Excellent. I replaced Photoshop for it years ago, and haven't regretted the decision even once.

Though if that doesn't convince you, I think they're still running their 90 day free trial offer.


----------



## thekev

Renzatic said:


> Excellent. I replaced Photoshop for it years ago, and haven't regretted the decision even once.
> 
> Though if that doesn't convince you, I think they're still running their 90 day free trial offer.




It's also on sale for $25. I seem to recall them running sales periodically, but it's pretty cheap. Photoshop is largely a product of its time. It wouldn't be written the same way today. If I had to write something like that, I would use a DSL to generate as many of the computationally expensive parts as possible. Halide's a little limiting, but a DSL isn't really impossible to write against a reasonable api. Most of the complexity comes in with validating assumptions on dependency ordering and stuff (diophantine equations and all of that nonsense).


----------



## Zoidberg

Renzatic said:


> Excellent. I replaced Photoshop for it years ago, and haven't regretted the decision even once.

Exercise inputs -
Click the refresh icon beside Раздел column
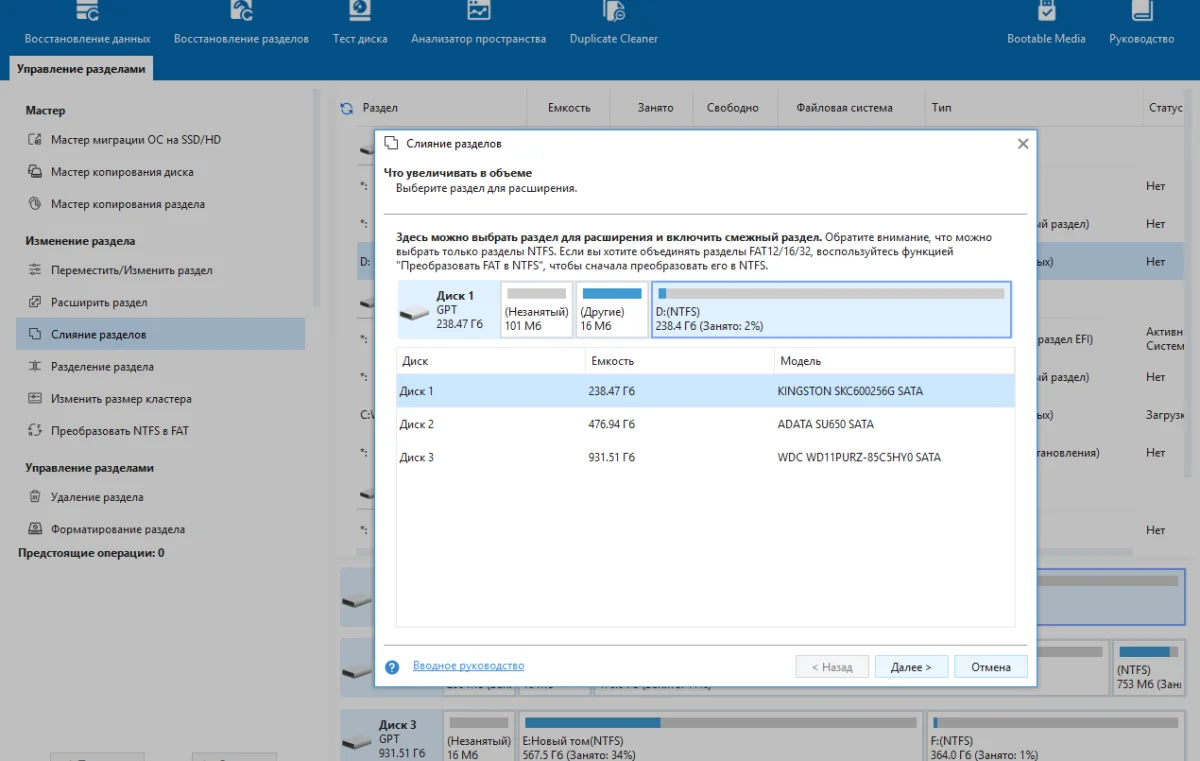This screenshot has height=761, width=1200. 347,108
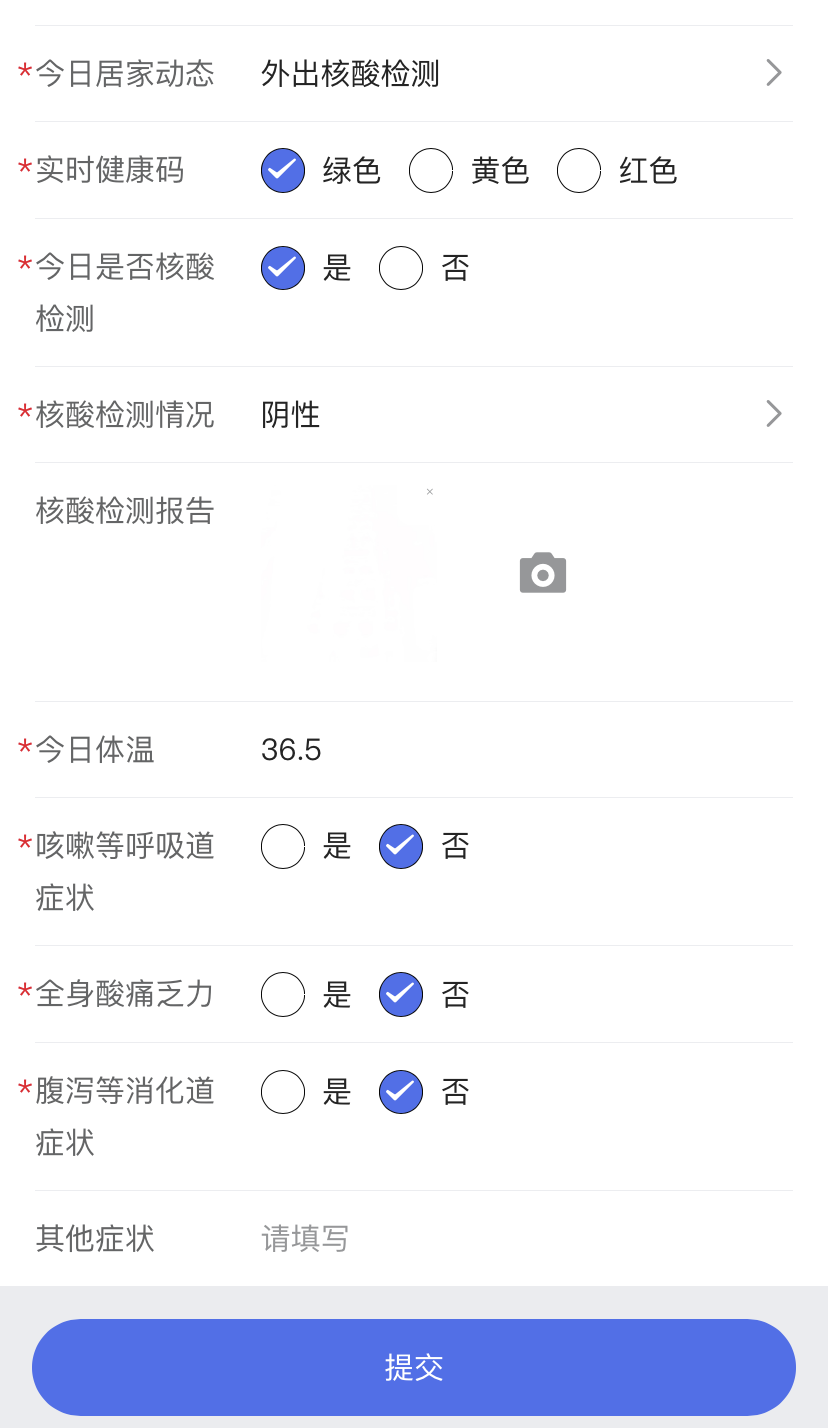Select 否 for 咳嗽等呼吸道症状
The image size is (828, 1428).
(x=401, y=846)

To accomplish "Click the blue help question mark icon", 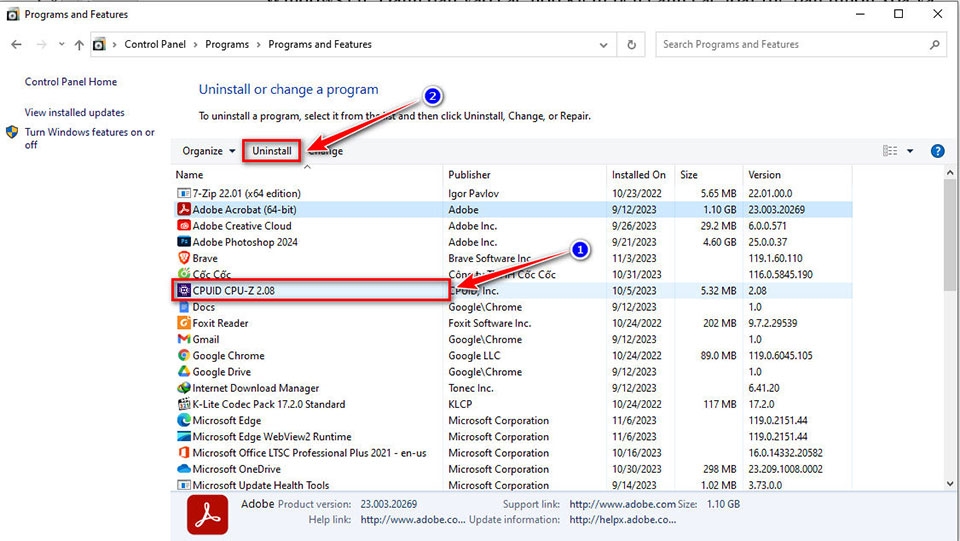I will coord(937,151).
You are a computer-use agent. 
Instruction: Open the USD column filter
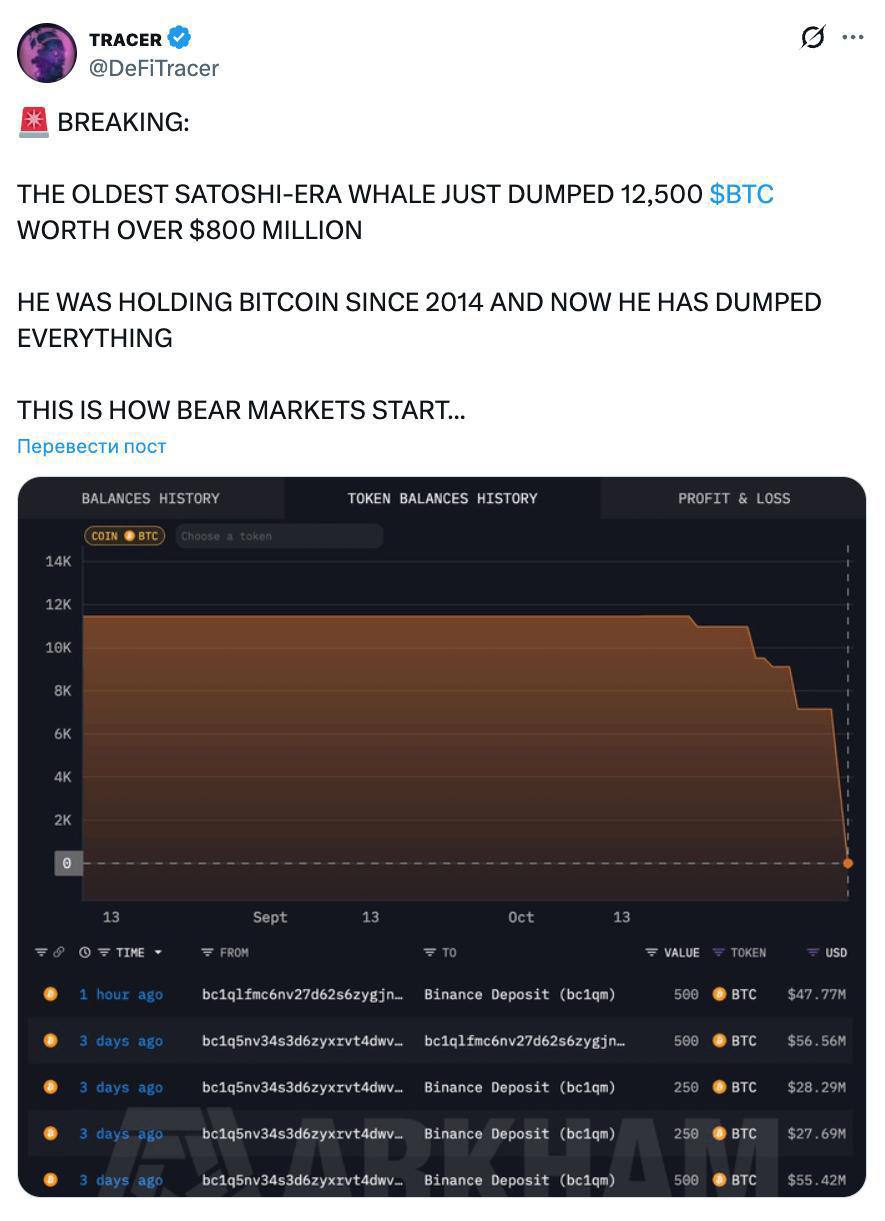pyautogui.click(x=813, y=953)
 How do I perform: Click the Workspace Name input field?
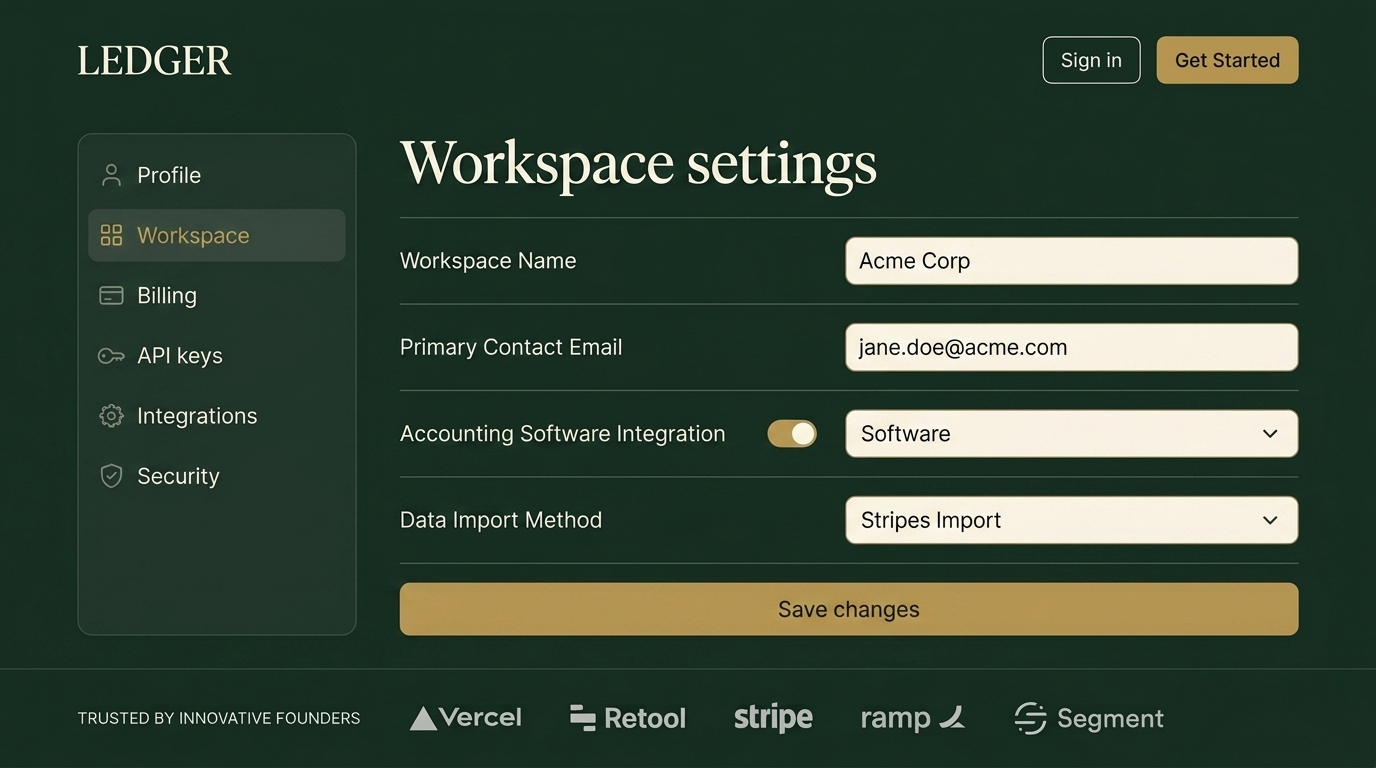click(x=1071, y=261)
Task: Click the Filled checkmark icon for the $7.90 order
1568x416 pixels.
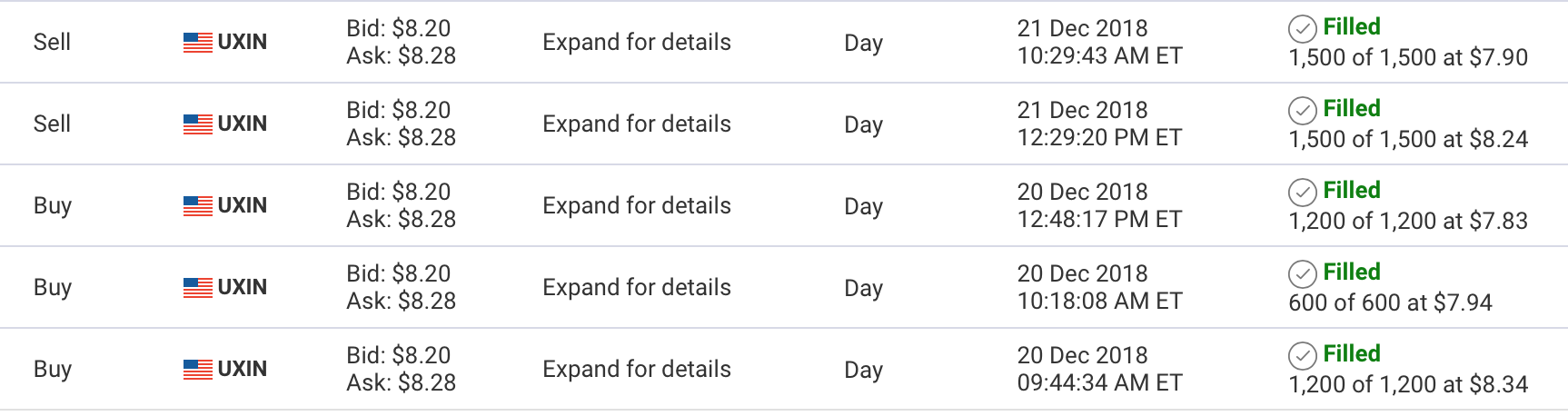Action: coord(1303,30)
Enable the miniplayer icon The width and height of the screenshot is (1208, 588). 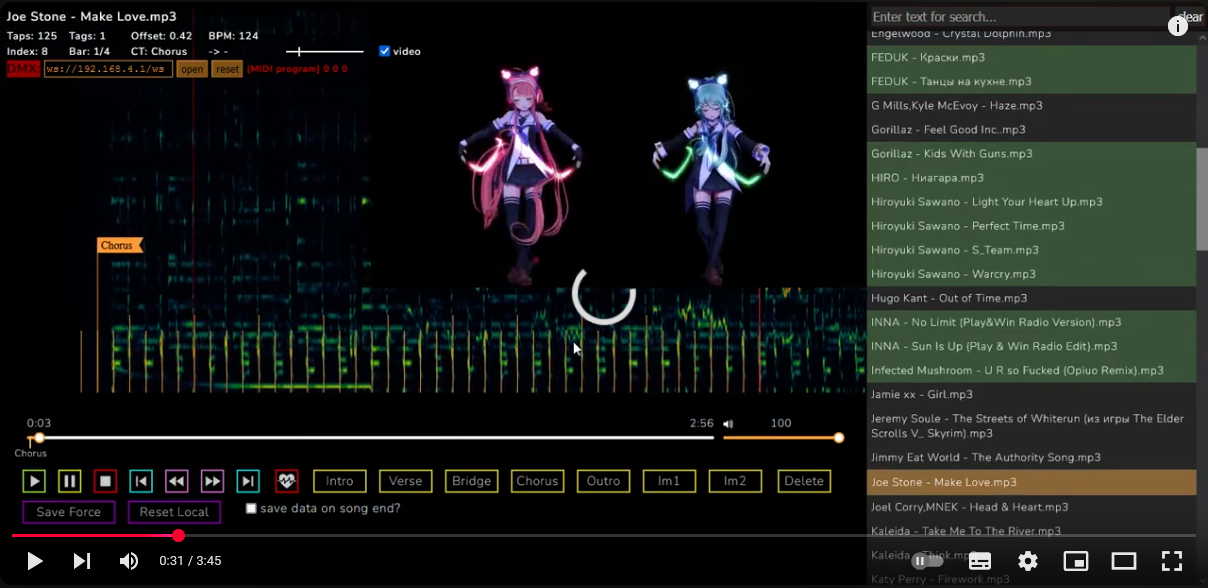click(x=1075, y=561)
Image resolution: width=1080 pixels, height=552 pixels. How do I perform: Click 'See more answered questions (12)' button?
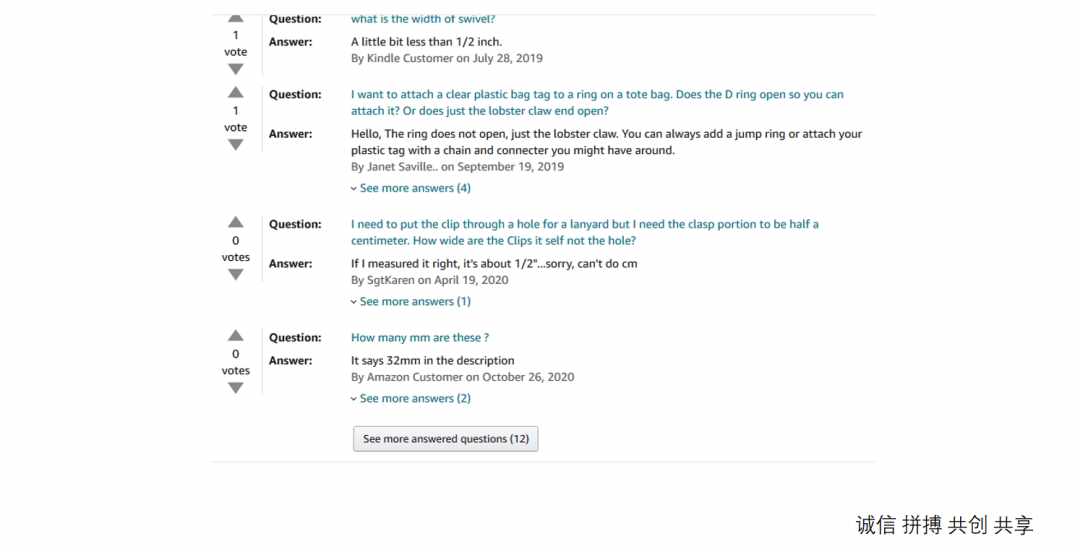446,439
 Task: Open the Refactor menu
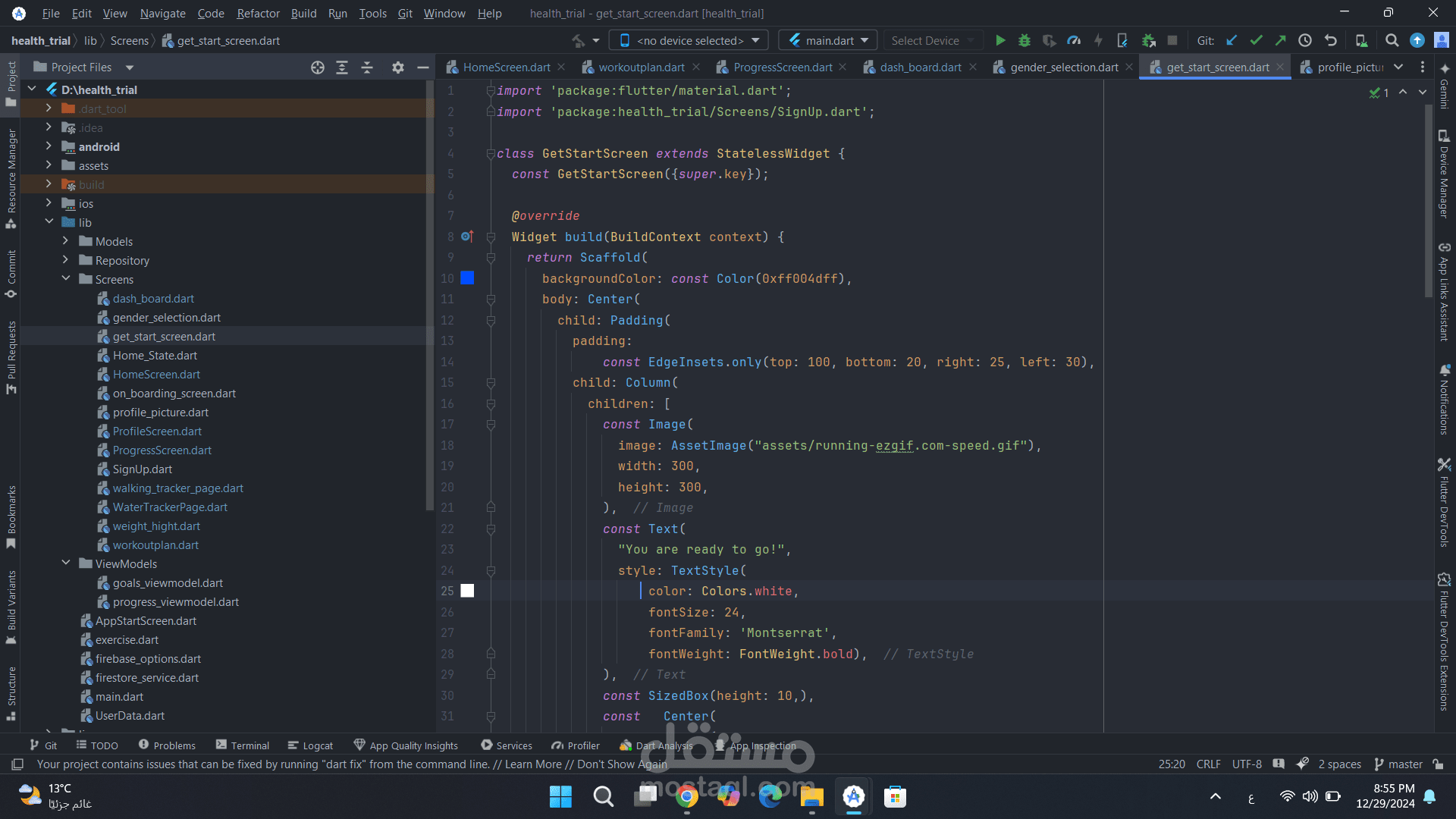(258, 14)
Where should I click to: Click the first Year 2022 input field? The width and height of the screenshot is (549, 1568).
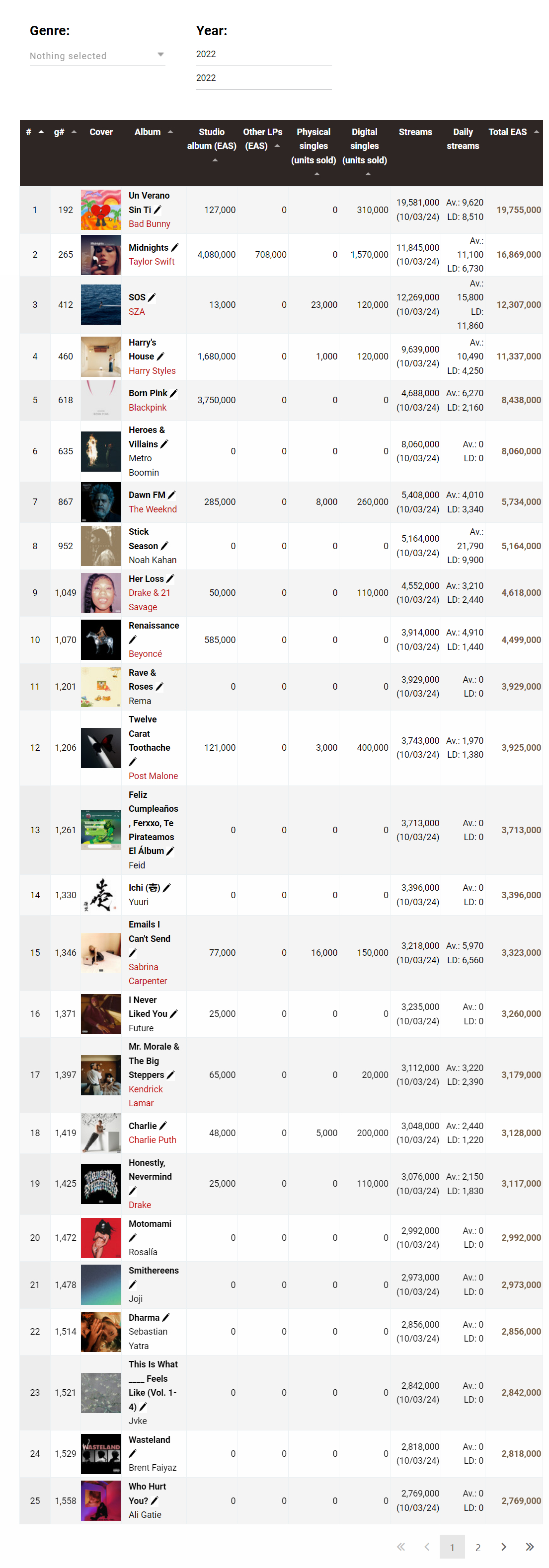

Tasks -
A – In the forum thread, how much does the software cost while on sale?
B – Copy the records starting at the line that has "Task: Open the Refactor menu" and continuing to the end of the records. Increase every coordinate by 142, and leave out the pictures.
The forum thread and the records have no connection to each other.

Task responses -
A – $25

B –
 Task: Open the Refactor menu
(400, 156)
Where should I click to: Click the first Year 2022 input field? The width and height of the screenshot is (549, 1568).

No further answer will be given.